Oxford Dictionaries came out with their word of the year in mid-November, choosing post-truth for 2016. Oxford Dictionaries has noticed “an expansion in the meaning of the prefix post- that has become increasingly prominent in recent years” with a meaning that has shifted to “belonging to a time in which the specified concept has become unimportant or irrelevant” (early examples are post-war, post-national, and post-racial). Oxford Dictionaries cites a 1992 essay by the late Serbian-American playwright Steve Tesich in The Nation magazine as the first use of post-truth. Oxford Dictionaries, which is a British publication, saw a spike for post-truth this year “in the context of the EU referendum in the United Kingdom and the presidential election in the United States.” Other contenders for Oxford Dictionaries’ word of the year include glass cliff, chatbot, adulting, woke, and Latinx.
Dictionary.com chose xenophobia as their word of the year. Xenophobia comes from two Greek roots — xénos or “stranger,” and phóbos, which means “fear, panic.” Dictionary.com cited similar current events that influenced the spike in xenophobia lookups: the Brexit vote, Syria’s refugee crisis, the U.S. presidential election, and police shootings. Dictionary.com did not share any other finalists for the word of the year.
Merriam-Webster announced their word of the year at the end of December, choosing surreal. According to Merriam-Webster, surreal is “a relatively new word in English, and derives from surrealism, the artistic movement of the early 1900s that attempted to depict the unconscious mind in dreamlike ways as ‘above’ or ‘beyond’ reality. Surreal itself dates to the 1930s, and was first defined in a Merriam-Webster dictionary in 1967.” They saw three distinct spikes in lookups for surreal this year: following the Brussels terror attack in March, the coup attempt in Turkey and the terrorist attack in Nice in July, and the U.S. election in November. Other finalists for Merriam-Webster’s word of the year include revenant, in omnia paratus, bigly, irregardless, and feckless.
In a move that is uncharacteristically interactive of dictionaries but has become typical behavior for Merriam-Webster, at the end of November the dictionary tweeted out “‘Fascism’ is still our #1 lookup. # of lookups = how we choose our Word of the Year. There’s still time to look something else up.” In response, users began looking up other words, including puppies and flummadiddle, to influence the final word of the year. Merriam-Webster then replied in an article, “We like puppies … But they will not be our Word of the Year, and neither will flummadiddle.” The article goes on to explain how the dictionary chooses the word of the year. The article also includes adorable photos of puppies.
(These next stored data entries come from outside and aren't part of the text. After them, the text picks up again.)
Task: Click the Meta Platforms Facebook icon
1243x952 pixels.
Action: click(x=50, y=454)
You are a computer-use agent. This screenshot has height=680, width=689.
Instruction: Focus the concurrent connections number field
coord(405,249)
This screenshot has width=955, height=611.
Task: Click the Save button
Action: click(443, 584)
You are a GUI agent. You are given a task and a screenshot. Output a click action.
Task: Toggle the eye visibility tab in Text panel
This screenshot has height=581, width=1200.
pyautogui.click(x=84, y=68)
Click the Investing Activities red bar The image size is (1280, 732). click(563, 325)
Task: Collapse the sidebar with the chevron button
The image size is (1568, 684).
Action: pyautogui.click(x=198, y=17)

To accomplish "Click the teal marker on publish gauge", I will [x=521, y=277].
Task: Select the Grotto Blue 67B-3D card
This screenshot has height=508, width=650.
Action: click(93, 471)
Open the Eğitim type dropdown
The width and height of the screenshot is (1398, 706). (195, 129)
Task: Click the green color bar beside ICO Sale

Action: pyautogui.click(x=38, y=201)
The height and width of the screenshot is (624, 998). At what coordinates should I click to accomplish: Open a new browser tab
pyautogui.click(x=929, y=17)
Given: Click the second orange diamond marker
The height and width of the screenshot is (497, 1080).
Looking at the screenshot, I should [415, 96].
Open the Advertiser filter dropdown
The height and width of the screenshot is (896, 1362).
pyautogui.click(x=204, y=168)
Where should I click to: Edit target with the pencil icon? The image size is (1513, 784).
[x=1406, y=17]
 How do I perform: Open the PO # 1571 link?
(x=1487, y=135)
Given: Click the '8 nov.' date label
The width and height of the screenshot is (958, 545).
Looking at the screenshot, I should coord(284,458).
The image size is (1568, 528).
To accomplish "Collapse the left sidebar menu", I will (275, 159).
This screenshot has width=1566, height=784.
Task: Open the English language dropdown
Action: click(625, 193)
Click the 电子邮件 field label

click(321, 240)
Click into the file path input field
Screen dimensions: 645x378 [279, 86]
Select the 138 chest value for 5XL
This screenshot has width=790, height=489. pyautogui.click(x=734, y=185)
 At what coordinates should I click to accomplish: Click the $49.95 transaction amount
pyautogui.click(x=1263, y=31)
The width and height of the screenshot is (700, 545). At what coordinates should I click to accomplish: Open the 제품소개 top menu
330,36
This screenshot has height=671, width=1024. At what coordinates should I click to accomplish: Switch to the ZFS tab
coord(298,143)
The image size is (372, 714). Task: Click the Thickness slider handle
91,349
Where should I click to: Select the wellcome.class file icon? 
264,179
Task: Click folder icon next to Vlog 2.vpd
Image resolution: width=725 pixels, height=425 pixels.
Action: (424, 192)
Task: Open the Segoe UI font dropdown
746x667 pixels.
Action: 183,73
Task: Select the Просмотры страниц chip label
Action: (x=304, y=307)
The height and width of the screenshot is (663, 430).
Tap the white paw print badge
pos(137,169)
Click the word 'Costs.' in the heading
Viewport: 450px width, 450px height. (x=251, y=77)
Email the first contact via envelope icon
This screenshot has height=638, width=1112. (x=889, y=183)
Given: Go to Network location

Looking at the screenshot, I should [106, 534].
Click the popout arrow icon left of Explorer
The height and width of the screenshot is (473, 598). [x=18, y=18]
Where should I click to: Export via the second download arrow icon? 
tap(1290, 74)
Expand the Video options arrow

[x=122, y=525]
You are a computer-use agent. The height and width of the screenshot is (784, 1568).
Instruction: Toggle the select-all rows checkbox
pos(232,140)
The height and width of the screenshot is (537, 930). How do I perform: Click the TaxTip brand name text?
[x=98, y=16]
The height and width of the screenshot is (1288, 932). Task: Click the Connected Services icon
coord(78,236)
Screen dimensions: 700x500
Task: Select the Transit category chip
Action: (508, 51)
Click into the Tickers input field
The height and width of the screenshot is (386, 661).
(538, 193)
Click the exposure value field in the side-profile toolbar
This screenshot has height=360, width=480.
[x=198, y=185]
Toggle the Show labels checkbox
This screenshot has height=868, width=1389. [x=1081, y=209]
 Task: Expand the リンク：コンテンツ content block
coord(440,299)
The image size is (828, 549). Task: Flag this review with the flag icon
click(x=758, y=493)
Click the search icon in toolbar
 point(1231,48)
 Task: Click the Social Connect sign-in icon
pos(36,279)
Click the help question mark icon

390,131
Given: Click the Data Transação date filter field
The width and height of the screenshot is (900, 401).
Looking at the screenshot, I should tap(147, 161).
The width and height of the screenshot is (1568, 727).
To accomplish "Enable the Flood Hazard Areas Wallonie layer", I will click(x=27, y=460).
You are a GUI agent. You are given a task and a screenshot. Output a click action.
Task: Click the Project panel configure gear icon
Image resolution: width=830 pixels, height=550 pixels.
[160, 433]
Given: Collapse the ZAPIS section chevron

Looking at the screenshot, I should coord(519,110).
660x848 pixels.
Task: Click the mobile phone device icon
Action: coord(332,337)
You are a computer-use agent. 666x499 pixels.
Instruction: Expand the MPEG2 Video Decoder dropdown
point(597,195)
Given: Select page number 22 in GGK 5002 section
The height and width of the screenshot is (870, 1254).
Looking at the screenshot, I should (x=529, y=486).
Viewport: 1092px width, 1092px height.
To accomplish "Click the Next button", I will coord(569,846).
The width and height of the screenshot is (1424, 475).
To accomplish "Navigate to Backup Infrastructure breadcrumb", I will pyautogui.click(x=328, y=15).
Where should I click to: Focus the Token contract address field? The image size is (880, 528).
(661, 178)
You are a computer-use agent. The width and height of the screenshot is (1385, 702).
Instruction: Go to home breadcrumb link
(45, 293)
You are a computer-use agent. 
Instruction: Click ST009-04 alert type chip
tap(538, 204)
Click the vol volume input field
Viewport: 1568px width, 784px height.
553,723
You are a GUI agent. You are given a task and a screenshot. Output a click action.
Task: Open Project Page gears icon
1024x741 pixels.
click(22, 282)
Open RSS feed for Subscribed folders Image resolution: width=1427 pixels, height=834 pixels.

Politics didn’t just influence English; Austria chose Bundespraesidentenstichwahlwiederholungsverschiebung, or “postponement of the repeat of the runoff of the presidential election,” as their word of the year because of “the record time it took to elect Austria’s president.” The Research Unit for Austrian German at the University of Graz and the Austria Press Agency ran a poll to determine the word of the year.